A Silvia- Commento
L'interlocutrice silenziosa, il Tu a cui si rivolge il poeta è Silvia, una figura femminile divenuta simbolo del tempo che passa e della perdita di tutte le illusioni di felicità. Quest'opera non è una poesia d'amore, ma il poeta ha tratto ispirazione dalla rimembranza della prima adolescenza, quando erano ancora vive e fortemente sentite le illusioni di felicità, poi distrutte dalla ragione nell'età adulta.
Non si sa se Silvia sia realmente esistita e vissuta negli stessi anni del Leopardi o se sia totalmente frutto della fantasia del poeta, ma comunque il Leopardi l'ha trasfigurata, facendone l'immagine ed il simbolo della giovinezza.
Molti studiosi si sono chiesti chi sia Silvia, identificandola alcuni con Teresa Fattorini, figlia del cocchiere di casa Leopardi, morta ancora giovanissima di tisi, altri con Maria Belardinelli, figlia di un cappellaio. Questo nome è stato scelto dal Leopardi per la sua musicalità ed in riferimento alla ninfa amata dal pastore Aminta nella celebre opera di Torquato Tasso.
Questa lirica è una canzone libera, in cui compaiono strofe di diversa lunghezza ed un alternarsi di endecasillabi e settenari in maniera libera. Il poeta riprende il genere della canzone ma rinnovandolo rispetto al modello petrarchesco.
Fu scritta nel periodo in cui il poeta era radicato nella convinzione dell'immutabilità del tragico destino umano ( pessimismo cosmico).

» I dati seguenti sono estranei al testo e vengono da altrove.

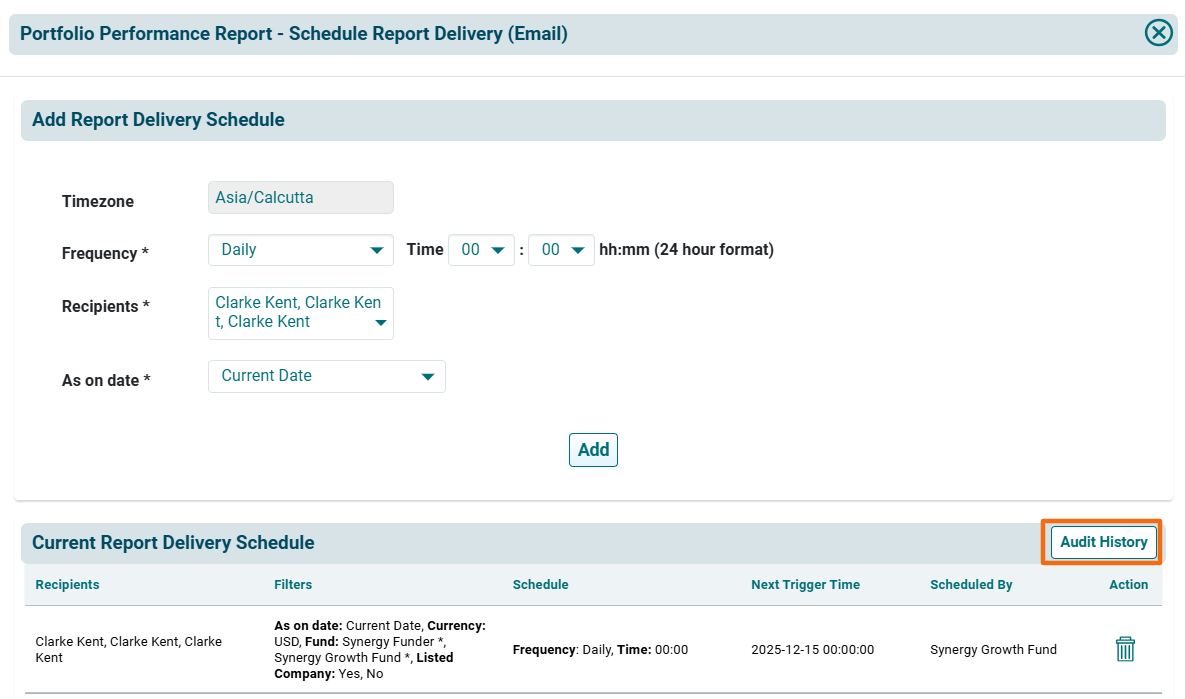The width and height of the screenshot is (1185, 699).
Task: Click the Current Report Delivery Schedule heading
Action: coord(173,543)

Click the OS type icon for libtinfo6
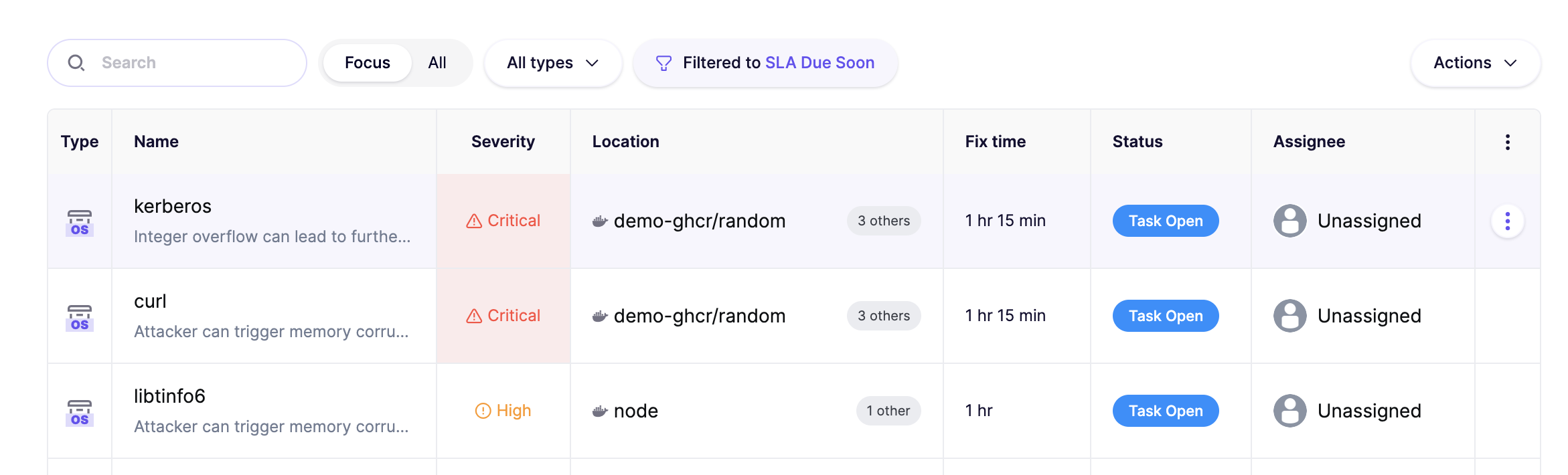(x=80, y=412)
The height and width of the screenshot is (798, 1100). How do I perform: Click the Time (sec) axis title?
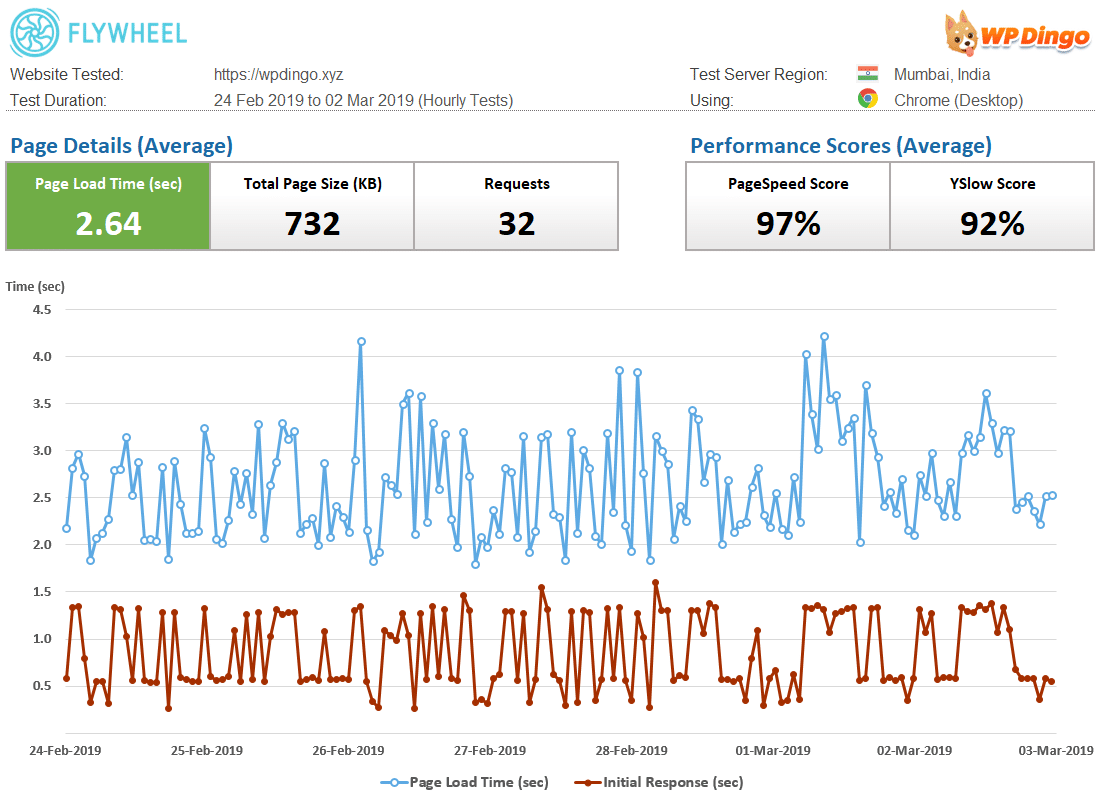tap(35, 286)
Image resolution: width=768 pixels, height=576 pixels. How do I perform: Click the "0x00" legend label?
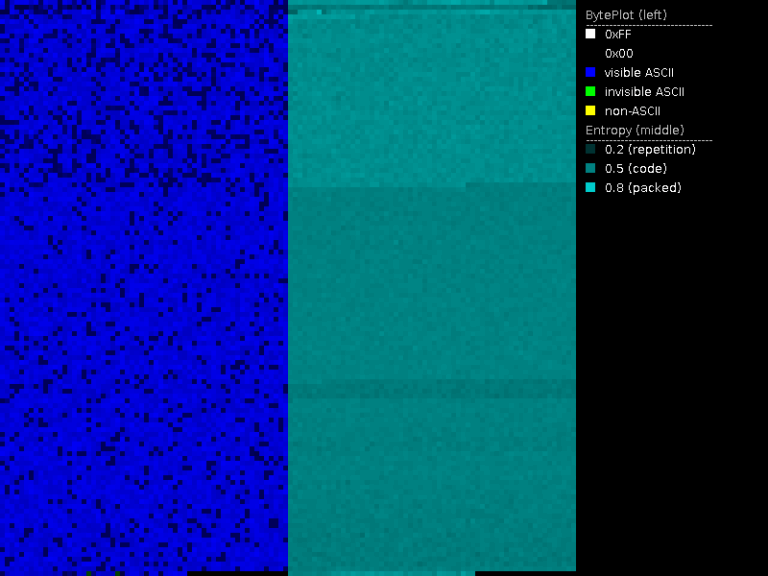point(618,53)
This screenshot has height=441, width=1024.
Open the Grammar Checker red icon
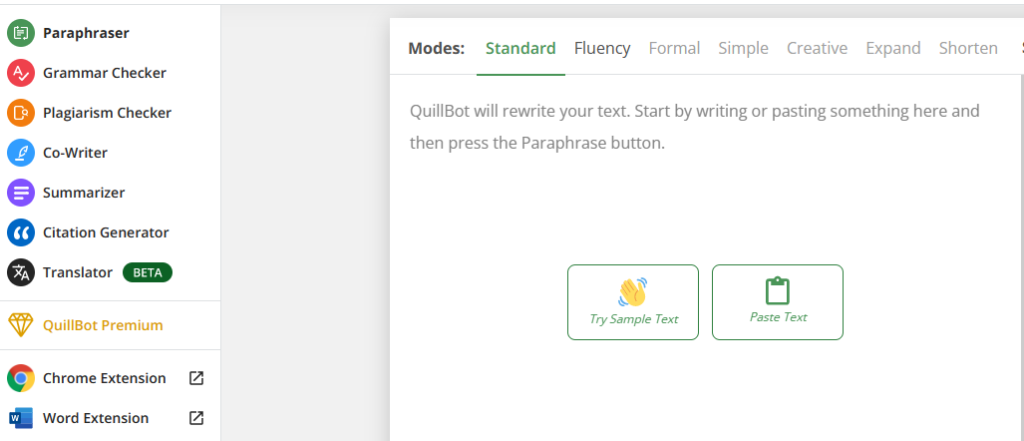point(21,73)
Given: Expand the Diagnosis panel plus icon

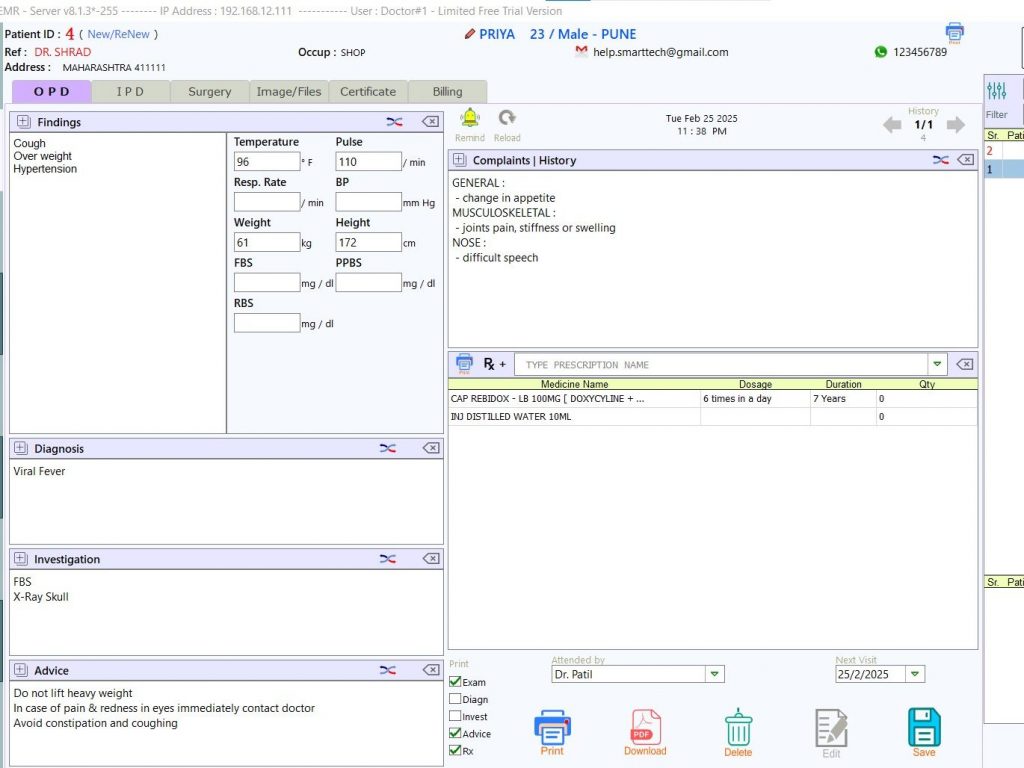Looking at the screenshot, I should (22, 449).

A questo punto intervengono i ricordi, il canto di Silvia che risuonava tutt'intorno giungeva fino all'orecchio di Giacomo. La ragazza viene descritta, infatti, intenta ad intonare un canto mentre si dedicava alle "opre femminili", immaginando nel contempo un futuro bellissimo, pieno di sogni da realizzare.
Nella strofa successiva ritroviamo le abitudini del poeta, che trascorreva le sue giornate immerso negli studi, definiti nello stesso tempo amati e faticosi ( " Studi leggiadri" e "Sudate carte" ) e si affacciava la balcone della casa paterna per ascoltare meglio il suono della voce della fanciulla e sentire il rumore della sua mano che percorreva il telaio.
Poi uno sguardo tutt'intorno, partendo dalle cose vicine( il cielo e gli orti circostanti) fino ad arrivare alle cose più lontane, ammirando da una parte il mare Adriatico, dall'altra gli Appennini.
A questo punto il poeta riprende il dialogo con Silvia, dicendo che non riesce ad esprimere a parole quello che provava dentro di sé ( che speranze, che cori, o Silvia mia!)e come immaginava allora la vita, il futuro felice e pieno di speranze. Subito dopo ritorna alla realtà e dice che nel presente al ricordo di tutte quelle speranze sente dentro di sé tanta sofferenza e dolore.
Dal verso 40 abbiamo il racconto del destino di Silvia: ancor prima che arrivasse l'inverno ( l'età adulta) muore giovane a causa di una malattia incurabile, prima di aver vissuto la sua vita, i sentimenti più belli, tra cui l'amore.
Nell'ultima strofa il poeta ritorna a parlare di sé e dice che, ormai passata la giovinezza, come simboleggia la morte di Silvia, ha perso la speranza di essere felice.
Il poeta conclude con tanti interrogativi: Questo è il mondo? questa la realtà? Queste le belle illusioni? E si rende conto che il destino dell'uomo è fatto solo di infelicità.